IRISDocumentStore¶

IRISDocumentStore is the core class of iris-haystack. It implements the full Haystack 2.x DocumentStore protocol and manages the connection to an InterSystems IRIS instance.

Initialization¶

The simplest initialization reads all credentials from environment variables:

export IRIS_CONNECTION_STRING="localhost:1972/USER"
export IRIS_USERNAME="_system"
export IRIS_PASSWORD="SYS"

from intersystems_iris_haystack.document_stores import IRISDocumentStore

store = IRISDocumentStore(embedding_dim=384)
print(store)
# IRISDocumentStore(table='HaystackDocuments', embedding_dim=384)

All parameters¶

from haystack.utils import Secret

store = IRISDocumentStore(
    connection_string=Secret.from_env_var("IRIS_CONNECTION_STRING"),
    username=Secret.from_env_var("IRIS_USERNAME"),
    password=Secret.from_env_var("IRIS_PASSWORD"),
    table_name="HaystackDocuments",   # SQL table name (SQLUser schema prepended)
    embedding_dim=384,                # must match your embedding model
    bm25_k1=1.5,                      # BM25 term frequency saturation
    bm25_b=0.75,                      # BM25 length normalization
    recreate_table=False,             # True = drop all data and recreate table
)

Parameter reference¶

Parameter	Type	Default	Description
`connection_string`	`Secret`	`$IRIS_CONNECTION_STRING`	DB-API string: `host:port/namespace`
`username`	`Secret`	`$IRIS_USERNAME`	IRIS username
`password`	`Secret`	`$IRIS_PASSWORD`	IRIS password
`table_name`	`str`	`"HaystackDocuments"`	Table name without schema. `SQLUser.` is prepended automatically.
`embedding_dim`	`int`	`384`	Number of dimensions of the embedding vectors. Must match the model used at indexing time.
`bm25_k1`	`float`	`1.5`	BM25 term-frequency saturation. Typical range: 1.2–2.0.
`bm25_b`	`float`	`0.75`	BM25 length normalization. 0.0 = none, 1.0 = full.
`recreate_table`	`bool`	`False`	Drop and re-create the table on startup. All existing data is lost. Useful in tests.

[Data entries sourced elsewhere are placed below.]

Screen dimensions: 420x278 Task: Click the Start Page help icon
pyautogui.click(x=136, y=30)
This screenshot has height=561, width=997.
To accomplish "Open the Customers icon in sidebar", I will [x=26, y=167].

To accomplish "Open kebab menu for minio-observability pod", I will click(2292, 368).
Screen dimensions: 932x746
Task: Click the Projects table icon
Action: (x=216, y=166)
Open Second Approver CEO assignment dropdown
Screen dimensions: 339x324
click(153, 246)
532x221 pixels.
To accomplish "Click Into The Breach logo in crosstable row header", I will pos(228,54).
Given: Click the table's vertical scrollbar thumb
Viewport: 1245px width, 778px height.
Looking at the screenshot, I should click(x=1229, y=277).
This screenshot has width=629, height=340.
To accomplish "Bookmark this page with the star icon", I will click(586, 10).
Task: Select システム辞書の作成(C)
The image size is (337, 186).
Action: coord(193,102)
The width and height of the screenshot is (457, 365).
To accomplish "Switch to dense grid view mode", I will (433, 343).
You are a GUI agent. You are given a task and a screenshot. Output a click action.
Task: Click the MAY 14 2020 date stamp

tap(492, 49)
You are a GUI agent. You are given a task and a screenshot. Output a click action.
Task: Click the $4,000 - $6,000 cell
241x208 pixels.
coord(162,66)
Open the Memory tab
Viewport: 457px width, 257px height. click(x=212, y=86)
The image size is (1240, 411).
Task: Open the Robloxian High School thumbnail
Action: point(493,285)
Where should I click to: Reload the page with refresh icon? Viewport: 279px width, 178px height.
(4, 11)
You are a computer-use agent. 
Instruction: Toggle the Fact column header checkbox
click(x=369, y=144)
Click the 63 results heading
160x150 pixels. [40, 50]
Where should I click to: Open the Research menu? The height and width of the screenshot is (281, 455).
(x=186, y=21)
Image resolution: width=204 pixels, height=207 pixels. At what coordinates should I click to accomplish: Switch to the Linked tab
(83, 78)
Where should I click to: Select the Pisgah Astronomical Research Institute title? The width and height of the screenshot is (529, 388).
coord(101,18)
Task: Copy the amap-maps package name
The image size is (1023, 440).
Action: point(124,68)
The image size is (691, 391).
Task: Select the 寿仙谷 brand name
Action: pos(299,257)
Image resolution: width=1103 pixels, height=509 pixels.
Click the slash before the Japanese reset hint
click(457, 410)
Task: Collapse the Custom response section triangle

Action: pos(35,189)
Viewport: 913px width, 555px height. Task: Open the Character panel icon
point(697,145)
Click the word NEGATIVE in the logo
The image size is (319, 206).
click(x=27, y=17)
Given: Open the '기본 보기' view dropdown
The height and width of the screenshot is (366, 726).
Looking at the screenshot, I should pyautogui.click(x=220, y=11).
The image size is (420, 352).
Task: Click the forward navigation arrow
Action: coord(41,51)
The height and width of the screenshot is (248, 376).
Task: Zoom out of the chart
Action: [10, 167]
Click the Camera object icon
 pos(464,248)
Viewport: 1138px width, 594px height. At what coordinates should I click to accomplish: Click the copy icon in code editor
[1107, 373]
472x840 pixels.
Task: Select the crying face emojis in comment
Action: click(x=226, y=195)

recreate_table=True in production

Setting recreate_table=True permanently deletes all indexed documents. Never use it in a production deployment. It is intended for test fixtures that need a clean slate.

Table schema¶

The DocumentStore creates the following table in IRIS automatically on first use:

CREATE TABLE IF NOT EXISTS SQLUser.HaystackDocuments (
    id        VARCHAR(128)  NOT NULL PRIMARY KEY,
    content   LONGVARCHAR,
    meta      LONGVARCHAR,   -- JSON, always serialized with sort_keys=True
    score     DOUBLE,
    embedding VECTOR(DOUBLE, 384)
)

Column details¶

Column	Type	Notes
`id`	`VARCHAR(128)`	Haystack-generated hash of the document content. Primary key.
`content`	`LONGVARCHAR`	Full document text. No upper size limit.
`meta`	`LONGVARCHAR`	JSON string serialized with `json.dumps(sort_keys=True)`.
`score`	`DOUBLE`	Optional source score. Often `NULL`.
`embedding`	`VECTOR(DOUBLE, N)`	Native IRIS vector type. Populated via `TO_VECTOR(?, DOUBLE)`.

Why sort_keys=True?

Serializing meta with sort_keys=True ensures that {"b": 1, "a": 2} and {"a": 2, "b": 1} always produce the same string. This matters for two reasons:

Deterministic document IDs — Haystack generates IDs from a hash of the content, and the meta is included in that hash.
Reliable LIKE-pattern filtering — even though filtering is done in-memory via document_matches_filter, the deterministic ordering makes the stored data consistent and auditable.

Protocol methods¶

`count_documents()`¶

Returns the total number of documents in the store.

store.count_documents()
# 42

Internally executes:

SELECT COUNT(*) FROM SQLUser.HaystackDocuments

`filter_documents(filters=None)`¶

Returns all documents that satisfy the provided filters. When filters=None, all documents are returned.

# All documents
all_docs = store.filter_documents()

# Simple equality (legacy format)
db_docs = store.filter_documents({"category": "database"})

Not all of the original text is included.